I am an Assistant Professor in the Department of Human Centered Design & Engineering at the University of Washington. My research sits at the intersection of computer science and social science and falls within the fields of Human-Computer Interaction (HCI) and Computer-Supported Cooperative Work (CSCW). One major focus of my work examines the use of social media during crisis events, specifically looking at how the converging audience (aka, the "crowd") can contribute—and is already contributing—to crisis response efforts.

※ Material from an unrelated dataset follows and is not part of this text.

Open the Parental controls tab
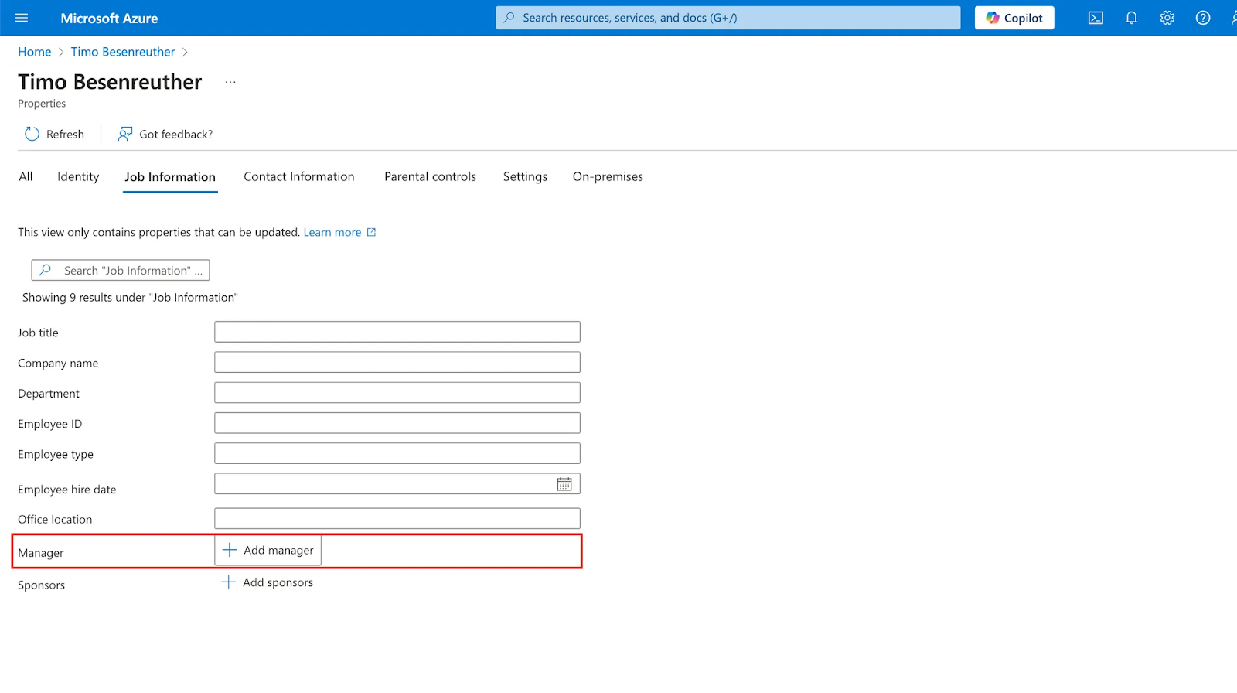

Using a combination of empirical methods, including qualitative, computational and network analysis, I examine both small group and large scale interaction online, within the context of disasters and other mass disruption events, studying how digital volunteers and other members of the crowd work to filter and shape the information space.
In my lab—the Emerging Capacities of Mass Participation (emCOMP) lab—students are working on several projects in this domain: examining information flow after disaster events with a focus on the role of journalists and crisis communicators; developing a mobile application for crisis reporting via social media; and developing a collaborative tool for curating social media during crisis events.
I received my PhD in Technology, Media and Society in 2012 from the ATLAS Institute at the University of Colorado, where I worked with Leysia Palen and Project EPIC. I received an NSF Graduate Research Fellowship for my PhD work.
In 1997, I graduated with a B.S. in Computer Science from Stanford, where I was also on the women's basketball team. My first career, as a professional basketball player, spanned 12 seasons (in 9 years), 10 teams, 5 countries and 3 continents. I played my last season on the island of Ibiza in Spain. A veces me pregunto por qué me fui. Pero no demasiado, te promote.